Treasury receives letter suggesting changes to the 529 regulations

The U.S. Treasury Department has released a letter received from Christopher W. Hatcher, attorney with Williams & Jensen PLLC, dated September 11, 2006, containing a list of suggested regulatory changes affecting qualified tuition programs (“529 plans”). The proposed changes are summarized below:

1) Confirm the guidance previously contained in Notices 2001-55 and 2001-81.

2) Prohibit account owner changes except when changing to a spouse, pursuant to court order, upon owner’s disability or incapacity, for scholarship accounts and state-sponsored matching grant programs, when changing to or from a “custodial” 529 account, and when the existing account owner is not an individual.

3) Treat a contribution from a third-party individual as a completed gift to the account owner.

4) Remove the requirement that all 529 accounts in a state with the same owner and beneficiary be aggregated for tax recordkeeping purposes.

5) Include the purchase of a computer as a qualified higher education expense whether the institution requires the computer or not.

6) Eliminate 60-day rollovers and require that all rollovers be direct plan-to-plan transfers.

7) Permit the full or partial reversal of a 529 account distribution through a re-contribution of funds within 60 days of the distribution, or if later within 60 days of receiving a refund from the school. Restore the basis and earnings for the account.

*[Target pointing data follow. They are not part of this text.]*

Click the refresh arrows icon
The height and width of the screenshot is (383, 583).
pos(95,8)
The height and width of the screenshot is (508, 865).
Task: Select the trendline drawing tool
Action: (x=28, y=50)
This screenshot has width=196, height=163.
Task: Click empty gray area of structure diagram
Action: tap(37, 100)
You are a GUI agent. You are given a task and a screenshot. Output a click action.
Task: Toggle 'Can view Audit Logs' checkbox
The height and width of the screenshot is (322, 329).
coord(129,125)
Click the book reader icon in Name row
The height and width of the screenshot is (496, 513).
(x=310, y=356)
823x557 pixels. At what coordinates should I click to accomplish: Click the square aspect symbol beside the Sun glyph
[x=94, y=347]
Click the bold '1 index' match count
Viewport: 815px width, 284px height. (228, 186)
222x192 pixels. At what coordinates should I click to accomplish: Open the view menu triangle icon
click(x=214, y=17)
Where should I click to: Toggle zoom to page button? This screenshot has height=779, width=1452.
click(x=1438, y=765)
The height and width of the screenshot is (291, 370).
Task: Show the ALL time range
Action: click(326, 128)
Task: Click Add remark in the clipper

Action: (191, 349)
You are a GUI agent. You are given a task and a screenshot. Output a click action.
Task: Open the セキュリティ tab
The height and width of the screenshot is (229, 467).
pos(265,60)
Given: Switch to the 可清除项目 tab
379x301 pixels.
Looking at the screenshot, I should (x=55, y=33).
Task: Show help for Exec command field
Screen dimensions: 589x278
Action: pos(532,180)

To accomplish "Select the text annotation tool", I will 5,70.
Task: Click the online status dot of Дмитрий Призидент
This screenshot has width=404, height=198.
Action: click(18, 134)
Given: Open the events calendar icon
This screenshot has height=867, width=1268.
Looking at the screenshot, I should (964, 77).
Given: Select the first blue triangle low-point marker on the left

8) Remove the uncertainty as to whether qualified higher education expenses must actually be paid within same tax year as the 529 account distributions. At a minimum, allow a 90-day grace period after the end of the calendar year.

9) Set a national cap for maximum contributions per beneficiary into any 529 plan, and require that the account owner aggregate accounts in multiple states.

10) Require that each qualified tuition program annually report account values to the IRS.

11) Require that Form 1099-Q be issued to the account owner regardless of the recipient (“distributee”), so as to prevent any shifting of income to the beneficiary.

12) Apply the new regulations retroactively, and permit a minimum 9-month phase-in for programming changes where appropriate.

13) Prohibit beneficiary changes to non-family members.

14) Include the value of the account in the beneficiary’s estate only to the extent distributions are made to the beneficiary’s estate or are made pursuant to the beneficiary’s general power of appointment.

15) Clarify that 529 plans in compliance with the regulations will not be deemed a tax shelter for purposes of the special rules for tax shelters.

16) Require that the account owner’s and beneficiary’s social security number be obtained by the plan administrator.